Copy the records below, from the line containing "The height and width of the screenshot is (580, 698)." through the last line; leave out pictures.

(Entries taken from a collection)
"""
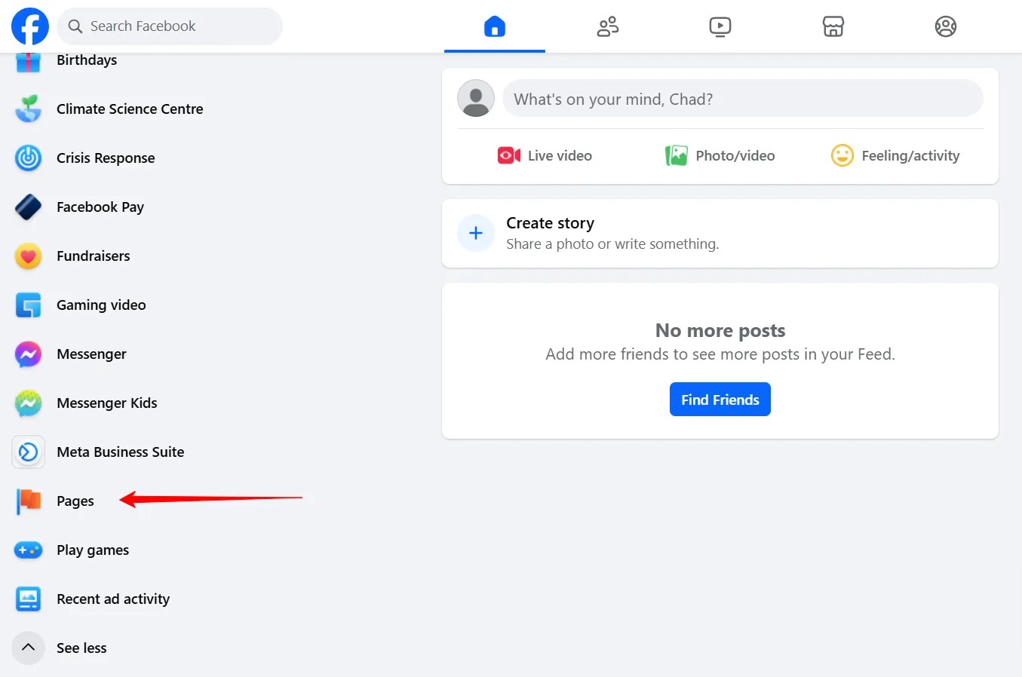Start a Live video broadcast
1022x677 pixels.
pos(545,155)
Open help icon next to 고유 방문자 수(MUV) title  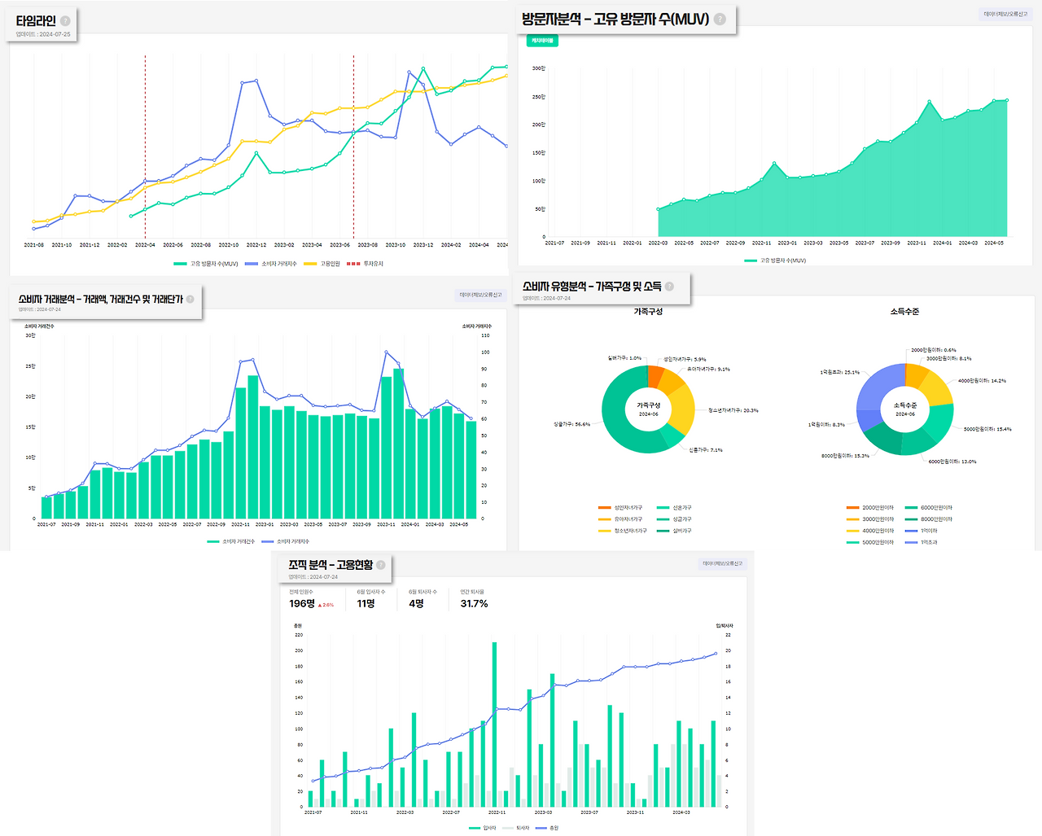[720, 19]
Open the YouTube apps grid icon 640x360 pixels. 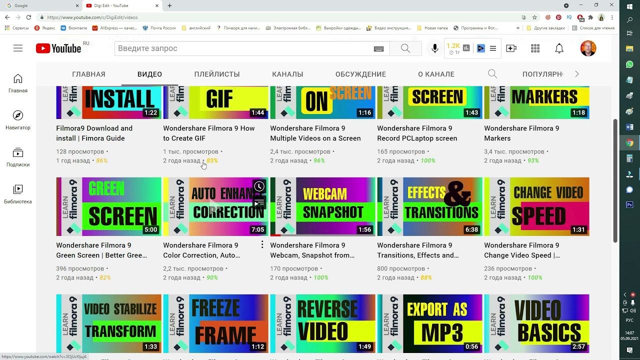coord(535,49)
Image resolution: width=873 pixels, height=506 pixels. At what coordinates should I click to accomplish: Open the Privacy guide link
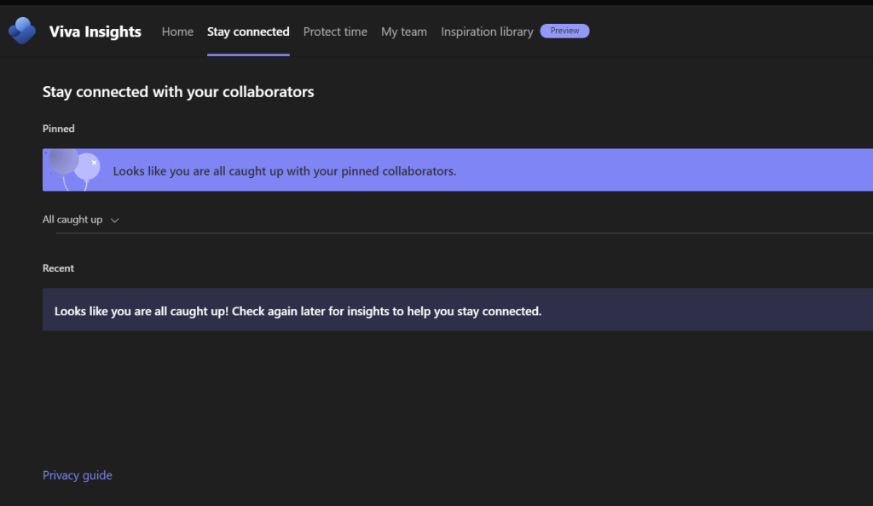tap(78, 475)
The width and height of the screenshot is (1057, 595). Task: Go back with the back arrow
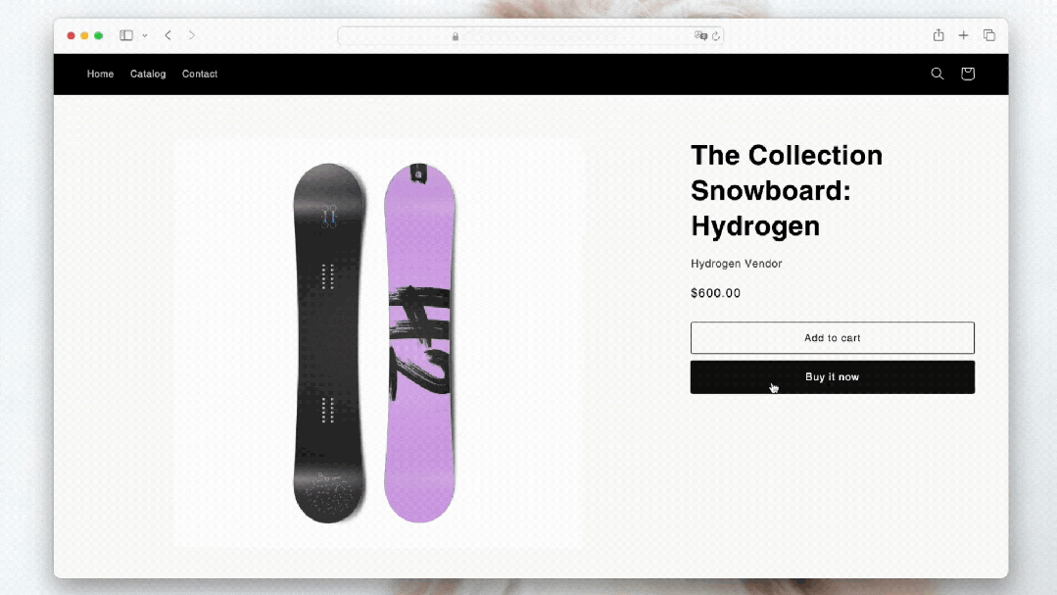pos(168,35)
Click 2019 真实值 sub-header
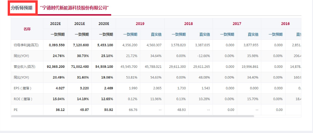The height and width of the screenshot is (133, 313). pos(156,34)
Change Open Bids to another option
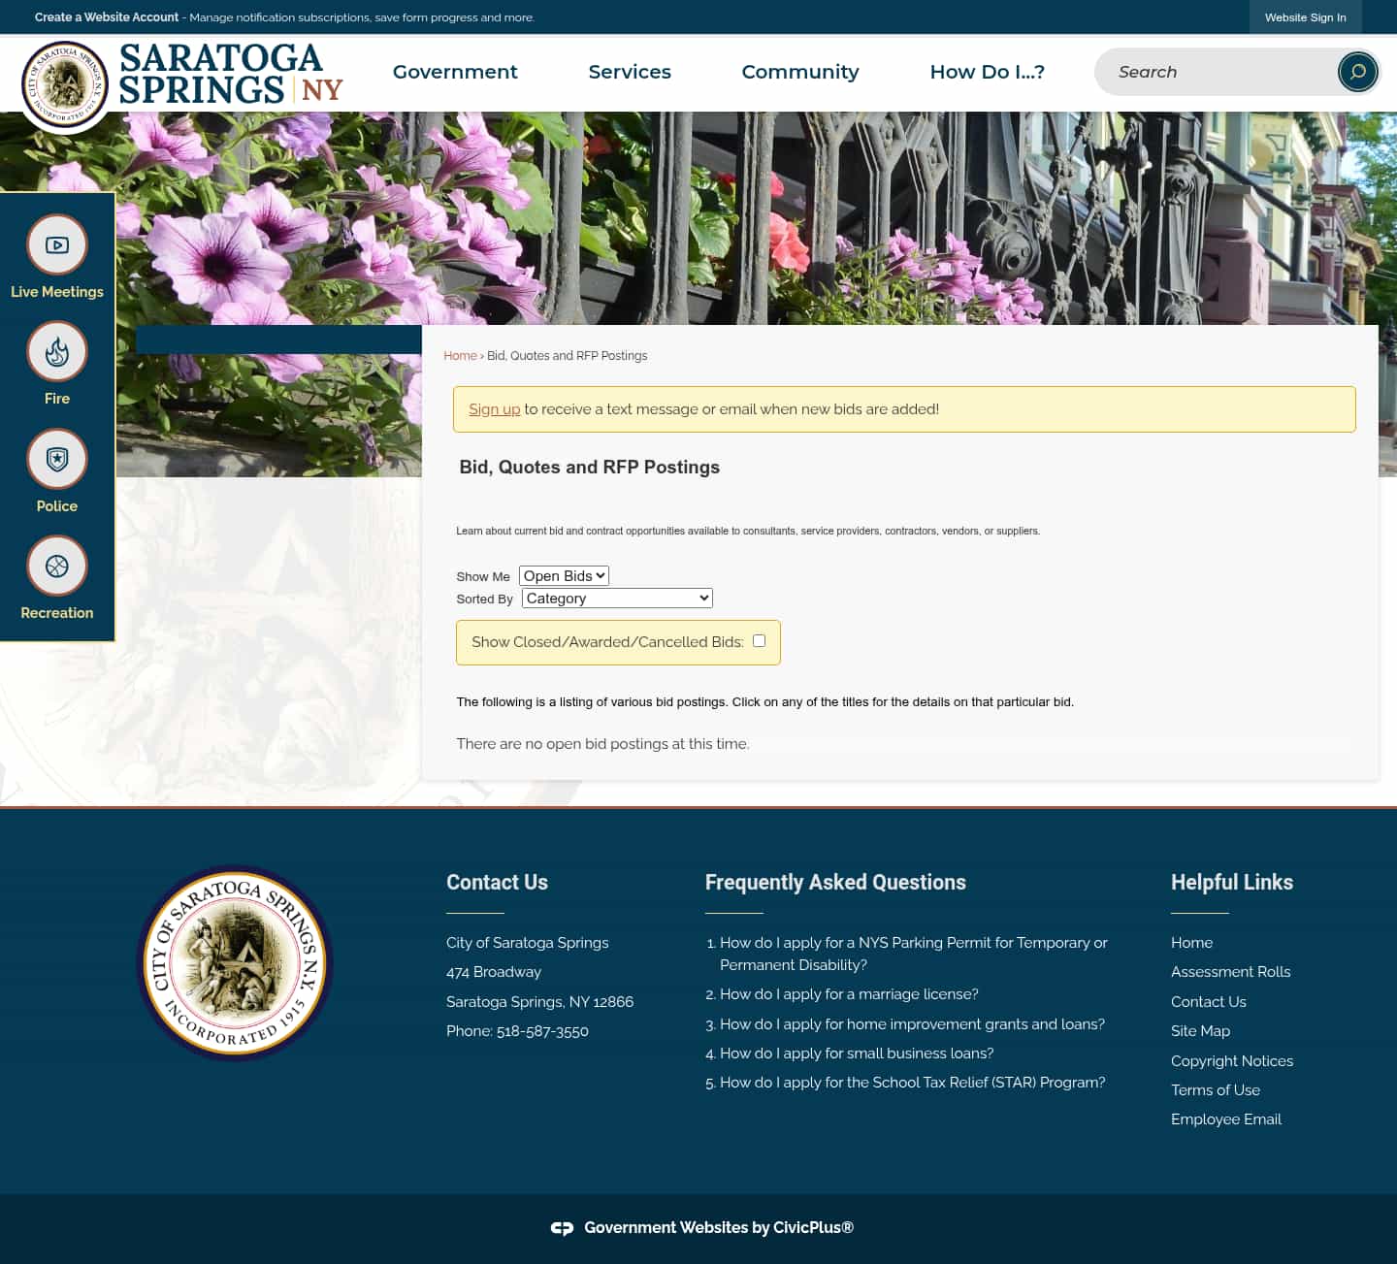1397x1264 pixels. coord(564,575)
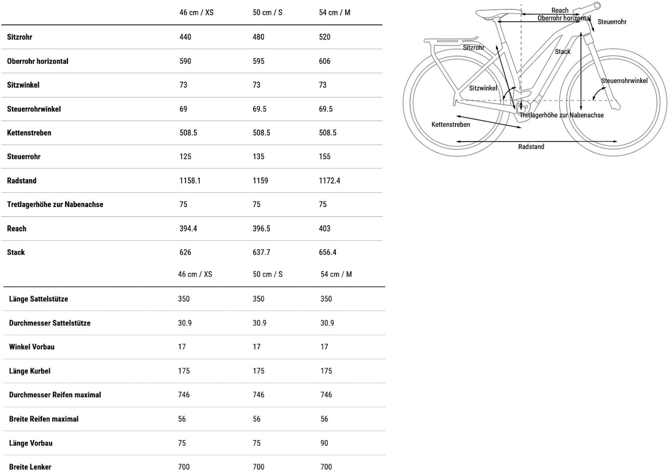Click the Reach label above the bike diagram

560,10
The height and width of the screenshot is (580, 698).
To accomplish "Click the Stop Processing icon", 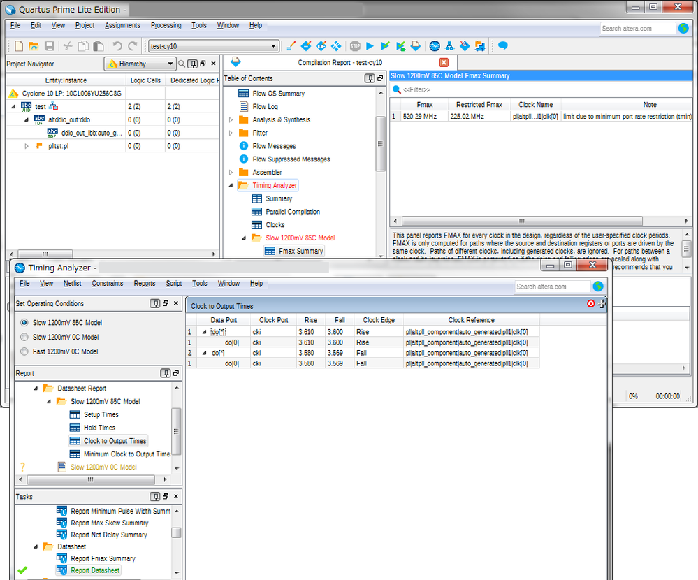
"""
§ Response to the exercise:
The height and width of the screenshot is (580, 698).
To accomplish "Click the Stop Processing icon", 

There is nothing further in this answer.